ABOUT THIS EXERCISE → Filter the entries for the string "cart". Copy each line that has it.

Saved entries:
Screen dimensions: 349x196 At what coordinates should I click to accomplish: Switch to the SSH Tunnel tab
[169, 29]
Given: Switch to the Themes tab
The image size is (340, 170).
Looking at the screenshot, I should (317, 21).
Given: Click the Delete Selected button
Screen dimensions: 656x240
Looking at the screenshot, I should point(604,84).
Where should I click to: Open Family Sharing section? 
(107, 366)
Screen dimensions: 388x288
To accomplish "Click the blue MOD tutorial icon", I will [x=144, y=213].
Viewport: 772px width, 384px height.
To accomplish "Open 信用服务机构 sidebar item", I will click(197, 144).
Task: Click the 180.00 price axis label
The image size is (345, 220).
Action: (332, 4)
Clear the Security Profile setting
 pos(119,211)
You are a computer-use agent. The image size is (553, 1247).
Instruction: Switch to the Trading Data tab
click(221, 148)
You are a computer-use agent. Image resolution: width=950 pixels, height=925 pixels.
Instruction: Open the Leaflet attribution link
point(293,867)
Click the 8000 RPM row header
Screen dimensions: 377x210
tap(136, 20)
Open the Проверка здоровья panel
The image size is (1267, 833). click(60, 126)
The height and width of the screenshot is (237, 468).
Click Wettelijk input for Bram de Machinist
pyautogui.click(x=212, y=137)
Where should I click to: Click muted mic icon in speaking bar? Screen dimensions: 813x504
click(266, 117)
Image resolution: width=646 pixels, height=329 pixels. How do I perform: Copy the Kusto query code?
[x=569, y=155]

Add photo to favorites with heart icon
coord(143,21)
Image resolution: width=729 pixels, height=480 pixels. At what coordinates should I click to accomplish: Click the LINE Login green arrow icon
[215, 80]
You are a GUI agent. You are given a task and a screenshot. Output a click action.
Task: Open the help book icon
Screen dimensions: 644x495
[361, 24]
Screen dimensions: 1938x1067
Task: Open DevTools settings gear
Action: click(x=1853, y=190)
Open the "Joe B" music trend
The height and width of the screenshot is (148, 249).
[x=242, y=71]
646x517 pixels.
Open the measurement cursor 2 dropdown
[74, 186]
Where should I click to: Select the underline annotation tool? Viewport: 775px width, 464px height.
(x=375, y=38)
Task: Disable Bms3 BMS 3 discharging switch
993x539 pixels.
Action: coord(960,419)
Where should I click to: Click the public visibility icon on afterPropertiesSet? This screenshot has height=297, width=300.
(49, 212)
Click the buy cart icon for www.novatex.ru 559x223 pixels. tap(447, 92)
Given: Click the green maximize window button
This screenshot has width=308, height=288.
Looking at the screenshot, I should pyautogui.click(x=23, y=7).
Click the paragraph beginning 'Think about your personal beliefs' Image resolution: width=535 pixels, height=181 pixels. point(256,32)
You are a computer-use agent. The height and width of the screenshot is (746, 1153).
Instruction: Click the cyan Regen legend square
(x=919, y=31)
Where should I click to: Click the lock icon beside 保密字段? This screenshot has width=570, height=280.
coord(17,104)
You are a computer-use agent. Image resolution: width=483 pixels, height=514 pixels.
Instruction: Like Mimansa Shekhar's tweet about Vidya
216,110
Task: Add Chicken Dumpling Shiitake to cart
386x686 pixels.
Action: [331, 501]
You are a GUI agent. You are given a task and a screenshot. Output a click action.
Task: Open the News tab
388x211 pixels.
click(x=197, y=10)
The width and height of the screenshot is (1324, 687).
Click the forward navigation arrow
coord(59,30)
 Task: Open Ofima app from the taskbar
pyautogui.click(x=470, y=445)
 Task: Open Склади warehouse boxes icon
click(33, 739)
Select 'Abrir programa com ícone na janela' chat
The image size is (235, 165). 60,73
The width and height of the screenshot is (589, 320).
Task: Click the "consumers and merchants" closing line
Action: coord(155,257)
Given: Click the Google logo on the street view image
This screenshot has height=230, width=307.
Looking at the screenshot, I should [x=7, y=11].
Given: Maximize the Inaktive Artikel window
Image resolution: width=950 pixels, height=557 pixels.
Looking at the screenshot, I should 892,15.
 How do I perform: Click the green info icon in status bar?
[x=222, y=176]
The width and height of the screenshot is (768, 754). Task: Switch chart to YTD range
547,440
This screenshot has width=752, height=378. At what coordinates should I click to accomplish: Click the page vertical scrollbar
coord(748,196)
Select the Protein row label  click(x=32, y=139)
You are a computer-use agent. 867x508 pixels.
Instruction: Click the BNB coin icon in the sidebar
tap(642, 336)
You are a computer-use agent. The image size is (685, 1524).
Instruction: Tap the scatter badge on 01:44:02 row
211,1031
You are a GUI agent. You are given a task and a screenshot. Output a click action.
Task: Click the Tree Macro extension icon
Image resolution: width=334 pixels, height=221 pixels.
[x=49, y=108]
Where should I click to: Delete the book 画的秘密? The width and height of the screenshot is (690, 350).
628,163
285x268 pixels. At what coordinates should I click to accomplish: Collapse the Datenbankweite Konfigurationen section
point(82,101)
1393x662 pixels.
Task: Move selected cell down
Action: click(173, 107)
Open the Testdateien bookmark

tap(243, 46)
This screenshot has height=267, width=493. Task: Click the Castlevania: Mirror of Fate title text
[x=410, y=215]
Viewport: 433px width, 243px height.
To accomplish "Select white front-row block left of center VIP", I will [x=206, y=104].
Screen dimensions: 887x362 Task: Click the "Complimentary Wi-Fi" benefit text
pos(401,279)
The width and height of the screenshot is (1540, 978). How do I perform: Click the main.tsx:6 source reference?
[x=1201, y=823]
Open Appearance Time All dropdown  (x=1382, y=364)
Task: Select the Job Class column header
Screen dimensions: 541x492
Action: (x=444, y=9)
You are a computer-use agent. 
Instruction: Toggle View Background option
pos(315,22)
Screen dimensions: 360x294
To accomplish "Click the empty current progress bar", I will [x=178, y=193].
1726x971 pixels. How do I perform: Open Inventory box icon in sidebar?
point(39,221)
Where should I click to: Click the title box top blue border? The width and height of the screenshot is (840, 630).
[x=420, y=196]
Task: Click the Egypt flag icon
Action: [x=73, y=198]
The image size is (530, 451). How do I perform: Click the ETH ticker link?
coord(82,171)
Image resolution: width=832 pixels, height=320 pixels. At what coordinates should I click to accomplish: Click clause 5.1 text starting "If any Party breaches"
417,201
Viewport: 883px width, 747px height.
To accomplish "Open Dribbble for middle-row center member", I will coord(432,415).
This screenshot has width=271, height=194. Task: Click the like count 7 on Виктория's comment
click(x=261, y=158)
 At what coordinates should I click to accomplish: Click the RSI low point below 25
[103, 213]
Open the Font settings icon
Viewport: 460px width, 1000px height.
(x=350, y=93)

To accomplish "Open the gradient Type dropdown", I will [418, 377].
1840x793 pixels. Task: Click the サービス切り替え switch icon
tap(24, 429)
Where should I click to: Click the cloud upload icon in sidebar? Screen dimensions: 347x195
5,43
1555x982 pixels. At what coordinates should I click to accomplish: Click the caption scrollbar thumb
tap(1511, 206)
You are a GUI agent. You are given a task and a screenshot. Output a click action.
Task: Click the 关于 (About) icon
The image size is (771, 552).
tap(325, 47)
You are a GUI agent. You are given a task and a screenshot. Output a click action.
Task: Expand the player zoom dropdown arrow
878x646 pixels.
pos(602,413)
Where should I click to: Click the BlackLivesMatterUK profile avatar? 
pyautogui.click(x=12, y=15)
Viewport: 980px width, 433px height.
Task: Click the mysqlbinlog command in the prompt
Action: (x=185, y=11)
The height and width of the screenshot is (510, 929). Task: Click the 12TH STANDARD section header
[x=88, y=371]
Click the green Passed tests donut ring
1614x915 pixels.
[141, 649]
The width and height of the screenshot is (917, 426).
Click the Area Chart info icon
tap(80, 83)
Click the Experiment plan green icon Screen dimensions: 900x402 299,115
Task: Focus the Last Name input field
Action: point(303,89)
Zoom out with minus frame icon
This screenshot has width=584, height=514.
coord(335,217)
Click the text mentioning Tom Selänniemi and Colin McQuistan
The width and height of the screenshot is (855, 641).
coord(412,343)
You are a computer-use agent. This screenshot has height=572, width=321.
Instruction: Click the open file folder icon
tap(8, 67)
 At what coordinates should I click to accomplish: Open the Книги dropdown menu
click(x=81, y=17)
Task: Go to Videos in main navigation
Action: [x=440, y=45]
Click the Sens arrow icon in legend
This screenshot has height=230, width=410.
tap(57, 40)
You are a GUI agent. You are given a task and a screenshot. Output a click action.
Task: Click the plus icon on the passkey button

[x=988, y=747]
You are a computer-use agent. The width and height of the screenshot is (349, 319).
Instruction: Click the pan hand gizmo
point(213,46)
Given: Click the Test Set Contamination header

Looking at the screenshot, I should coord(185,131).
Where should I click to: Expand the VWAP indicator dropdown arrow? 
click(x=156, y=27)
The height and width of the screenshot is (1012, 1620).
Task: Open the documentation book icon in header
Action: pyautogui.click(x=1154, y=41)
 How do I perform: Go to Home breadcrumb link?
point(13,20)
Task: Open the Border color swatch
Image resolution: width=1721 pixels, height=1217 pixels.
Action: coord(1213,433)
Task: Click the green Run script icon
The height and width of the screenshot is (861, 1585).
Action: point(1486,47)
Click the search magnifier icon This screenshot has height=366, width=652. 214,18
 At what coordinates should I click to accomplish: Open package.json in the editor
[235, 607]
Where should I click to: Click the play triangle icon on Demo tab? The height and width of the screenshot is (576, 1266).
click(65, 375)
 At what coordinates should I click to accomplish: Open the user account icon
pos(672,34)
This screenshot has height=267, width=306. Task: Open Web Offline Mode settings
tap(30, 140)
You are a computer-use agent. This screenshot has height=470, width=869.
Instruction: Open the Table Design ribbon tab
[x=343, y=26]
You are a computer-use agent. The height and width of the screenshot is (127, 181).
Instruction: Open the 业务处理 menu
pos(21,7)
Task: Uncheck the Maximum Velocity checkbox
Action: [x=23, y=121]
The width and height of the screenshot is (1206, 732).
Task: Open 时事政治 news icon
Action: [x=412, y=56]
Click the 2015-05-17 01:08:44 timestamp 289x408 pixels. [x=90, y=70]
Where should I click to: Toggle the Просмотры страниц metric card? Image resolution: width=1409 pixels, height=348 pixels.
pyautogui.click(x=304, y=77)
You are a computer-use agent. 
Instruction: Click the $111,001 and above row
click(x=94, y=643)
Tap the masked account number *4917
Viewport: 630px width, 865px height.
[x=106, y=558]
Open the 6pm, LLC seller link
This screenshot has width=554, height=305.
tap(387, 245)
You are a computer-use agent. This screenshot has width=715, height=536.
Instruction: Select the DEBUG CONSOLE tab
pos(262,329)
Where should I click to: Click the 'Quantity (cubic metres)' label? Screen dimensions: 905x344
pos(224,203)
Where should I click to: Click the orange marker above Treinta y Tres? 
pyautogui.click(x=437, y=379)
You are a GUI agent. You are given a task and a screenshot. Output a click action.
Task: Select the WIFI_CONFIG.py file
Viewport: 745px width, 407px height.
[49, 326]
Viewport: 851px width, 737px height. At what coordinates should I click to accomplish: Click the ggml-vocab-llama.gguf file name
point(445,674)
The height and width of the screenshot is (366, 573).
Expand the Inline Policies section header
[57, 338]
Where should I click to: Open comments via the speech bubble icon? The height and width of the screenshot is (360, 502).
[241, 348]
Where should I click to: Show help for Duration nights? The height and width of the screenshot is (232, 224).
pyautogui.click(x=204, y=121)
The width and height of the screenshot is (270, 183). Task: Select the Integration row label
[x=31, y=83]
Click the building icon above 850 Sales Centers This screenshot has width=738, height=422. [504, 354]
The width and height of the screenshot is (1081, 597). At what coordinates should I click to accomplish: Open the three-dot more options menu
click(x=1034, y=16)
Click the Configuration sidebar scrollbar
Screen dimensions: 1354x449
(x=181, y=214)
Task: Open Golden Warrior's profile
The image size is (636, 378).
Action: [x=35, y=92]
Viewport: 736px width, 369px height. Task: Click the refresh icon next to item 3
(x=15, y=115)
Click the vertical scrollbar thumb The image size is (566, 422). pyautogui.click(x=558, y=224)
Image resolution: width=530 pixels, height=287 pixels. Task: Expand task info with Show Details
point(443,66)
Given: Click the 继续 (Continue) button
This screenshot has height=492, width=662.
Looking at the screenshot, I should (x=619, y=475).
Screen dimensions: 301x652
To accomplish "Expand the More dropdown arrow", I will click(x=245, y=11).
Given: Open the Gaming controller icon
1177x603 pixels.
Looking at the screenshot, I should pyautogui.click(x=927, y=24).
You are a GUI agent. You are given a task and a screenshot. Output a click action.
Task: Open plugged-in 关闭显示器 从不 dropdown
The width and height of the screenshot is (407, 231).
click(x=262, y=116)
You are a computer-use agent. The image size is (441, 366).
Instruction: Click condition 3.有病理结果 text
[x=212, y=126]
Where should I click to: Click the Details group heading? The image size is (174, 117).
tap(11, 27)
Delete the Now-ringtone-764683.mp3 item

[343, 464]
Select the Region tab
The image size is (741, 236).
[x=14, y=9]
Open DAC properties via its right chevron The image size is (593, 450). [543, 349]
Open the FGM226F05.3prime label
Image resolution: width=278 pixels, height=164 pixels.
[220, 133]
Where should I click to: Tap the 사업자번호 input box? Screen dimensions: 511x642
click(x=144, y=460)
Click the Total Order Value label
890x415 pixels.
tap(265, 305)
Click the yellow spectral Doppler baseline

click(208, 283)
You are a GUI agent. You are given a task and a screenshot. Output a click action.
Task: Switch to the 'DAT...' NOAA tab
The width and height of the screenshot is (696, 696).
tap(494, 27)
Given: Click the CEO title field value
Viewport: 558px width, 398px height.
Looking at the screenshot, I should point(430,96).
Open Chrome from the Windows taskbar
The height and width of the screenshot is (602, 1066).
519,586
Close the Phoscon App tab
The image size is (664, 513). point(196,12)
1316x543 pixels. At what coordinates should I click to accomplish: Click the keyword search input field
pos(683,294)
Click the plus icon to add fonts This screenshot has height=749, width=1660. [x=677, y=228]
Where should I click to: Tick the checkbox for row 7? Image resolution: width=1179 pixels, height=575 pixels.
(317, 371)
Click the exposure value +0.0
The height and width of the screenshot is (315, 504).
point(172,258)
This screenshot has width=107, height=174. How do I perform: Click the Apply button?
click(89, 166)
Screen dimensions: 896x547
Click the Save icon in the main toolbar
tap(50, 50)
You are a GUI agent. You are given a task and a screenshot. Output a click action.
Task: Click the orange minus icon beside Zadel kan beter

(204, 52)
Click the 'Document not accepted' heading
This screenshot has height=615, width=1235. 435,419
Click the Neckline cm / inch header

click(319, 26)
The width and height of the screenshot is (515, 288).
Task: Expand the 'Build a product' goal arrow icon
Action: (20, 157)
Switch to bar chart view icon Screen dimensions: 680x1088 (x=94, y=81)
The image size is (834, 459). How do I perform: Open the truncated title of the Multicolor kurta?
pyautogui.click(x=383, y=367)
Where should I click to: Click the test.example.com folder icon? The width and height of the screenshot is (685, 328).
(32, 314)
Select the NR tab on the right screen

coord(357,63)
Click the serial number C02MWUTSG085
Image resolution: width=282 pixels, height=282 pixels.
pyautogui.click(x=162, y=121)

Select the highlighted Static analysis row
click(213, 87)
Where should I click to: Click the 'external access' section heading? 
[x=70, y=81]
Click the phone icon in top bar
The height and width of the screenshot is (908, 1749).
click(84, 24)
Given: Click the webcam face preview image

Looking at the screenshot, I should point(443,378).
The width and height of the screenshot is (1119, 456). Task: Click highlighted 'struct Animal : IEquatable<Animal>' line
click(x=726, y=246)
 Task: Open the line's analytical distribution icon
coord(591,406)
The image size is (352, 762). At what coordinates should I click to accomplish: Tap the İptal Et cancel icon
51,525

RESULT OF THE EXERCISE →
Click the buy cart icon for www.novatex.ru 559x223 pixels. tap(447, 92)
Task: Add Chicken Dumpling Shiitake to cart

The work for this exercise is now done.